> **Excerpted passage**
◇ ◇ ◇
Representations and Warranties. Each Guarantor hereby makes the following representations and warranties to Purchasers as of the
date hereof:
(a)
Organization and Qualification. The Guarantor is a corporation, duly incorporated, validly existing and in good standing under
the laws of the applicable jurisdiction set forth on Schedule 1, with the requisite corporate power and authority to own and use
its properties and assets and to carry on its business as currently conducted. The Guarantor has no subsidiaries other than those identified
as such on the Disclosure Schedules to the Purchase Agreement. The Guarantor is duly qualified to do business and is in good standing
as a foreign corporation in each jurisdiction in which the nature of the business conducted or property owned by it makes such qualification
necessary, except where the failure to be so qualified or in good standing, as the case may be, could not, individually or in the aggregate,
(x) adversely affect the legality, validity or enforceability of any of this Guaranty in any material respect, (y) have a material adverse
effect on the results of operations, assets, prospects, or financial condition of the Guarantor or (z) adversely impair in any material
respect the Guarantor’s ability to perform fully on a timely basis its obligations under this Guaranty (a “Material Adverse
Effect”).
(b)
Authorization; Enforcement. The Guarantor has the requisite corporate power and authority to enter into and to consummate the
transactions contemplated by this Guaranty, and otherwise to carry out its obligations hereunder. The execution and delivery of this
Guaranty by the Guarantor and the consummation by it of the transactions contemplated hereby have been duly authorized by all requisite
corporate action on the part of the Guarantor. This Guaranty has been duly executed and delivered by the Guarantor and constitutes the
valid and binding obligation of the Guarantor enforceable against the Guarantor in accordance with its terms, except as such enforceability
may be limited by applicable bankruptcy, insolvency, reorganization, moratorium, liquidation or similar laws relating to, or affecting
generally the enforcement of, creditors’ rights and remedies or by other equitable principles of general application.
(c)
No Conflicts. The execution, delivery and performance of this Guaranty by the Guarantor and the consummation by the Guarantor
of the transactions contemplated thereby do not and will not (i) conflict with or violate any provision of its Certificate of Incorporation
or By-laws or (ii) conflict with, constitute a default (or an event which with notice or lapse of time or both would become a default)
◇ ◇ ◇
> **Material provided**
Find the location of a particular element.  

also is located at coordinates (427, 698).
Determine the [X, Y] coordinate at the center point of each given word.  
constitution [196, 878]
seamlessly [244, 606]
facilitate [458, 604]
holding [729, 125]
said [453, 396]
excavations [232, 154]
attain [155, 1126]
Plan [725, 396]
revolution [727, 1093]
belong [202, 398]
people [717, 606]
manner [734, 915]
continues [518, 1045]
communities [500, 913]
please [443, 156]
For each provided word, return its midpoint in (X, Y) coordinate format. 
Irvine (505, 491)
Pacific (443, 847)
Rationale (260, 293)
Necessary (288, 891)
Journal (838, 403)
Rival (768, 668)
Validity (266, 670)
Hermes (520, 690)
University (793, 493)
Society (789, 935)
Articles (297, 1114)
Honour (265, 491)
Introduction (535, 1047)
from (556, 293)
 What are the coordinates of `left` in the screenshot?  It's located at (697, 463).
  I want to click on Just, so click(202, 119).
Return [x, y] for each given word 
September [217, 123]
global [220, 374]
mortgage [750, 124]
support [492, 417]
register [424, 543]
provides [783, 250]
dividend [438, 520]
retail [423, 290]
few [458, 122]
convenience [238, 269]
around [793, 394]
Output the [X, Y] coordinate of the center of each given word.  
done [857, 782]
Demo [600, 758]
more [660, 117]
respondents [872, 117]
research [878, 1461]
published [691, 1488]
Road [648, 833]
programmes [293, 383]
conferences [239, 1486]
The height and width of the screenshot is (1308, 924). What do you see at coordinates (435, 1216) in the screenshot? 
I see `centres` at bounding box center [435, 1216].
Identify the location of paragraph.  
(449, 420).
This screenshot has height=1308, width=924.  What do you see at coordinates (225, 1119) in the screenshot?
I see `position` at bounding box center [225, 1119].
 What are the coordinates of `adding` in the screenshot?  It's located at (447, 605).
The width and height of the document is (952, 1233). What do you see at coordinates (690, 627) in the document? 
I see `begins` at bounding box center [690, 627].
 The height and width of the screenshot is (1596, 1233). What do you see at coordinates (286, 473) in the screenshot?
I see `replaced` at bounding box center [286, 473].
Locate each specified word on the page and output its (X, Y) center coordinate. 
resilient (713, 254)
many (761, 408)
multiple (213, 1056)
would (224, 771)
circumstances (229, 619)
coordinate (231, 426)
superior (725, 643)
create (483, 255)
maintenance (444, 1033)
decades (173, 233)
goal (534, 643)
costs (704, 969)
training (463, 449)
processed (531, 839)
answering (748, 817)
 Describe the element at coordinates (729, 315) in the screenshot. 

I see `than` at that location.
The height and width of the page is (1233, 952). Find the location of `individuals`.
◇ ◇ ◇
> **Directive**
Retype the Guarantor representations passage, beginning at the words "No Conflicts. The" and stopping after "become a default)".

> **Completed exercise**
No Conflicts. The execution, delivery and performance of this Guaranty by the Guarantor and the consummation by the Guarantor
of the transactions contemplated thereby do not and will not (i) conflict with or violate any provision of its Certificate of Incorporation
or By-laws or (ii) conflict with, constitute a default (or an event which with notice or lapse of time or both would become a default)